US Senate approves deal on debt increase
The US Senate has approved legislation to temporarily raise the federal government's $US28.4 trillion ($A38.8 trillion) debt limit and avoid the risk of a historic default later this month.
It put off until early December a decision on a longer-lasting remedy, with the Senate voting 50-48 to pass the bill following weeks of partisan fighting.
The $US480 billion ($A657 billion) increase to the current debt limit is expected to be exhausted by December 3, the same day funding for most federal programs also expires under a stop-gap measure passed earlier this month following another standoff.
That means over the next eight weeks the bitterly divided Congress will have the twin challenges of finding some middle ground on agency spending through to September 2022 - ranging from education and foreign aid programs to immigration enforcement and airport security - as well as avoiding yet another debt-limit meltdown.
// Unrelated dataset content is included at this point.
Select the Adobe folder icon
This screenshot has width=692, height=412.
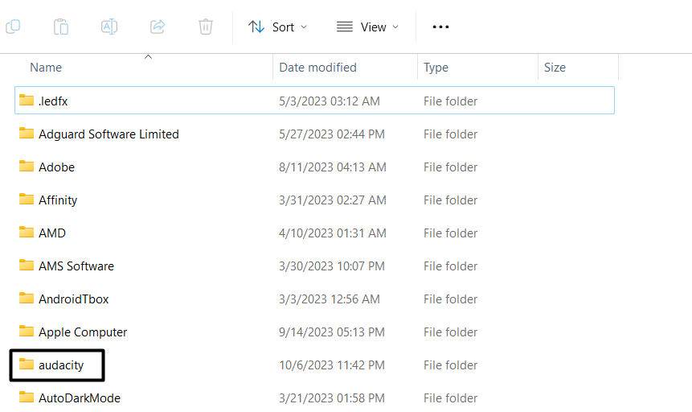pos(27,167)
The vote followed a months-long standoff bringing the nation close to the October 18 date from when the Treasury Department forecast it would no longer be able to meet its financial obligations.
"Republicans played a dangerous and risky partisan game and I am glad that their brinksmanship did not work," Senate Majority Leader Chuck Schumer said after the vote.
The Senate-passed bill now goes to the House of Representatives, where it is expected to be approved. It is unclear how quickly the House might act.